Federal Energy Regulatory Commission officials don’t normally travel across the country to attend an informational public meeting concerning a 1.17-megawatt hydropower proposal.
But Jim Fargo, a project manager with the FERC based in Washington, D.C., said the city of Aspen’s proposal is on the agency’s radar to a greater extent than other small projects. For one, he said he’s seen in submitted public comments, and in the local press, sufficient confusion about the federal licensing process the city is entering. So he gave a presentation at Tuesday’s public meeting to the 50 or so gathered on the “traditional licensing process,” explaining how it requires a vetting of all studies presented and a review under the National Environmental Policy Act (NEPA). At best, the remainder of the licensing process will take another two-and-a-half to three years, he said.
Later in the process, people can formally contest information and file protests. However, “because of the level of controversy on this project, it’s being treated like it’s already a contested proceeding,” Fargo said.

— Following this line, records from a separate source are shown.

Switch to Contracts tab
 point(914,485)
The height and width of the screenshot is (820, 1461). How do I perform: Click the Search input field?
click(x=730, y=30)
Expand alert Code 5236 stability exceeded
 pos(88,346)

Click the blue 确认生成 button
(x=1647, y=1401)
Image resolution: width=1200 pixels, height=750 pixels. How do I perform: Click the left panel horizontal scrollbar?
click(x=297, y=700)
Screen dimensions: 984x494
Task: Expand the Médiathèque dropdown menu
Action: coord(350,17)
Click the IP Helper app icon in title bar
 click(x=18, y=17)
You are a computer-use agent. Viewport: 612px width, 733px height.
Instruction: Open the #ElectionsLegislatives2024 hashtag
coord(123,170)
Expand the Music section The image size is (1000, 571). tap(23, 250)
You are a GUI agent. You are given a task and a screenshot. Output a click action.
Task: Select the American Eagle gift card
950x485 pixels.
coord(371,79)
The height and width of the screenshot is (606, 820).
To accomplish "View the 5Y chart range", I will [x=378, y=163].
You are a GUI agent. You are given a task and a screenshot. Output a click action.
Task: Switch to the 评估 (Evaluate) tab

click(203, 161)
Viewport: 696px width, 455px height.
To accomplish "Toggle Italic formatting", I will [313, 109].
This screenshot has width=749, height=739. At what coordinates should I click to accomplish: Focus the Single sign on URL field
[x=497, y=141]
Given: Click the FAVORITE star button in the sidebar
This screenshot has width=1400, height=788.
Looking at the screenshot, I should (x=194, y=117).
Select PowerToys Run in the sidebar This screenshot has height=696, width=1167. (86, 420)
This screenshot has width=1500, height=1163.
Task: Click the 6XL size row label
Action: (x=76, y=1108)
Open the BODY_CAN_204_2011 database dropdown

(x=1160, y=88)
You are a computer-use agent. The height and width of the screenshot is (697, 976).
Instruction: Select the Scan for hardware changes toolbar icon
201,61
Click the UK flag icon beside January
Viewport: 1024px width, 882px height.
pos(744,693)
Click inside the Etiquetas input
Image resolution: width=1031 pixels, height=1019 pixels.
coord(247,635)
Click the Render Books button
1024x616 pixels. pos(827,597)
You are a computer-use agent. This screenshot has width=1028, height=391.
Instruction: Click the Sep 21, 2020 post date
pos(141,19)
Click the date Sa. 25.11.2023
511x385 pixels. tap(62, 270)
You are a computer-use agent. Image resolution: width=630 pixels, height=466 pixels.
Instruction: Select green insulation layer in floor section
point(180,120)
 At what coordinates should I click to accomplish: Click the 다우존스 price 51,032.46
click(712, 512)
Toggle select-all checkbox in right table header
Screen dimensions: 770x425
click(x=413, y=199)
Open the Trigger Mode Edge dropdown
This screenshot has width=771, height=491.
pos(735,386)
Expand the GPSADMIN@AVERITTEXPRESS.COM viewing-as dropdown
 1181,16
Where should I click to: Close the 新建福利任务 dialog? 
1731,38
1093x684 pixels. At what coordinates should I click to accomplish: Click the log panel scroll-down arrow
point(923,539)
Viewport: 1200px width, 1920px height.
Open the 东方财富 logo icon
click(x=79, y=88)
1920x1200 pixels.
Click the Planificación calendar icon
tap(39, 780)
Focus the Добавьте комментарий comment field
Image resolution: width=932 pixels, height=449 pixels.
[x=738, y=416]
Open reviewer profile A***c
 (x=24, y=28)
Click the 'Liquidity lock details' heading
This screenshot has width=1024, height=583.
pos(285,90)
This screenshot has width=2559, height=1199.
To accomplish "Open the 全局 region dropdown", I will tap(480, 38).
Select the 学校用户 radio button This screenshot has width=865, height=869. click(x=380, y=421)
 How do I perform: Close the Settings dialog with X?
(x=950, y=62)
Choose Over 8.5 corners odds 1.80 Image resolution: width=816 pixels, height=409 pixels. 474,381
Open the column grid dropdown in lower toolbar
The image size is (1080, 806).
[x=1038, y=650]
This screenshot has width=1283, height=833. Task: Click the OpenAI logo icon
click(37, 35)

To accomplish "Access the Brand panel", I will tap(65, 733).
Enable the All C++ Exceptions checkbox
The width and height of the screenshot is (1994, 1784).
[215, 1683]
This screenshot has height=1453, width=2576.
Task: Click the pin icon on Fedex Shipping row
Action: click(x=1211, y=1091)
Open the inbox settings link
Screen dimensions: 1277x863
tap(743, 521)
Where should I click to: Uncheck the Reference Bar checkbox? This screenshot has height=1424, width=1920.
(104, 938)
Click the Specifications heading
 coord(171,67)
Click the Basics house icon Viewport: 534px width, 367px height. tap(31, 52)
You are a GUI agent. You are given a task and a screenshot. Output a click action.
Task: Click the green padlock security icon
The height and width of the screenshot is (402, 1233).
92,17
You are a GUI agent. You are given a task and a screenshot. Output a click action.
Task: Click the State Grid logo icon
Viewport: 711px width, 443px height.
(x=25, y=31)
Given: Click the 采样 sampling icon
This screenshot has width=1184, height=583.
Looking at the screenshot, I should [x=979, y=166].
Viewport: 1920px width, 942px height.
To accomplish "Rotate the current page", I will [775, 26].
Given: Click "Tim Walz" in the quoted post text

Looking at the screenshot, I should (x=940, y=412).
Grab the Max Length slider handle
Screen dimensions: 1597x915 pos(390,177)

Anyone is welcome to contact him at his office with process questions — (202) 502-6095 or james.fargo@ferc.gov [1] — but he said he can’t debate the merits of the project due to the formal nature of the proceedings.
At this stage in the game, the city is still in the pre-application phase. Within 12 to 18 months, it will officially submit its license application and go through a NEPA process, requiring either an environmental assessment document or an environmental impact statement. But at this point, the feds are interested in public and stakeholder comments on what else still needs to be done — as far as studies conducted or data collected — to fully understand the project’s environmental impacts, said meeting facilitator Pamela Britton of Community Engagement Associates, who was hired by the city.
The city is proposing to build a hydropower plant that would take up to 52 cubic feet per second (cfs) of water from Castle and Maroon creeks. The project has a budget of $10.5 million, of which $6.9 million has been spent, according to city officials.
The city was pressured to pull its original application for the project due to process concerns, and a group of homeowners along the creeks are suing the city, claiming that its water rights for the project are abandoned.
Tom Hirsch, a homeowner along Castle Creek who has become involved in the project, said there needs to be a thorough analysis of the project’s impacts on the stretch of wetlands on lower Maroon Creek. Water taken from Maroon Creek for the hydro plant would never be returned to that stream, and instead would go back to Castle Creek.
Hirsch also emphasized that stream health monitoring, which the city has committed to do for 10 years, must go on longer, as any potential harmful impacts from the project aren’t likely to show themselves right away, he said.
“We may learn later that there are impacts that we haven’t studied,” he said.
Tuesday’s meeting followed a field trip with FERC officials and about 25 others to five sites associated with the city’s proposal: the diversion facilities on Castle and Maroon creeks, where the city takes its water for consumptive and hydro power purposes; the existing Maroon Creek hydro facility; the water treatment plant at Thomas Reservoir; and the site of the proposed new hydro plant under the Castle Creek bridge.
At the Castle Creek diversion dam, Kerry Sundeen, the city’s hydrology consultant, said the stream was running at about 39 cfs Tuesday morning above the city’s water intake and at 32 cfs below, and that just over 6 cfs was being diverted to the city’s water treatment plant.
The city is proposing a “slow start” for the hydro plant, where the plant would be operated at 66 percent of its full capacity for the first few years in order to better study its impacts on the stream.
Under the “slow start,” the city would not allow hydro diversions to drop the water level in the creeks to below the 25th percentile of average stream flows taken during a 25-year study period, Sundeen said.
For April 10, a 25th percentile stream flow at the Castle Creek diversion would be 25 cfs, Sundeen said, meaning that if the plant was up and running that day, the city could divert an additional 7 cfs for hydropower under the slow start.